So Nancy Drew is back. And it’s a great PG film to take the kids to, with no foul language, a jaunty convertible and plenty of penny loafers. In this Jerry Weintraub version, Nancy (Emma Roberts) heads to Hollywood, where she solves the mystery of an actress killed in the 1980s.
Whatever the box office, it will be a natural for DVD, where the early teen audience will eat it up.But Nancy Drew isn’t the only great youth mystery book franchise with new energy this year. There is one almost completely forgotten book series that is in the process of revival. It is the Alfred Hitchcock and the Three Investigators series first published by Random House.
The Investigators were boys who solved mysteries in Rocky Beach, California. The Three Investigators were the creation of College of William & Mary graduate Robert Arthur. While Alfred Hitchcock appeared in some of the stories to add to some branding, the mysteries were really solved by three boys who lived in Hollywood and solved mysteries inside a trailer hidden inside a junkyard. There was Jupiter Jones, who Hitchcock said was “stocky, almost fat” and friends Pete Crenshaw (“tall and muscular”) and Bob Andrews (“slighter and more studious”).
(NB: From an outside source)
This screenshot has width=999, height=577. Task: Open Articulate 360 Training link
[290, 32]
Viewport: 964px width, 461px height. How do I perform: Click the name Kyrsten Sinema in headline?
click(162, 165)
A German Three Investigators movie has just been made with Studio Hamburg Productions and is being released by Buena Vista. Apparently, the series of books has phenomenal appeal in Germany and Europe. In addition, ten of the book mysteries have been reissued. Working diligently on the issue is Robert Arthur’s daughter, Elizabeth. If you are curious about the series, her website ThreeInvestigators.net has links to all the Investigators-related sites, as well as a history of her father. It was put up by Robert Arthur’s daughter Elizabeth Arthur.
The revival of the books and a new movie is not the only development. Robert Arthur developed the magazine Mysterious Traveler, which was itself “based on Mutual Radio’s famous radio program”. While the magazine did not last long, it had a long list of top contributors. In the revival of that dead brand, Arthur fan Mark Zahn has created new editions with new writers.
By the way, check out the Mildred Wirt Benson Collection at University of Iowa. It’s a collection of history on one of the original Nancy Drew writers, Mildred Wirt Benson. She wrote her own series of mysteries under the brands Mildred A. Wirt Mystery Stories and Penny Parker. Apparently, she chafed having to write for the Edward Stratemeyer Syndicate, which controlled Grosset & Dunlap book series Nancy Drew, the Hardy Boys and the Bobbsey Twins.
So what’s next in the Hollywood revival?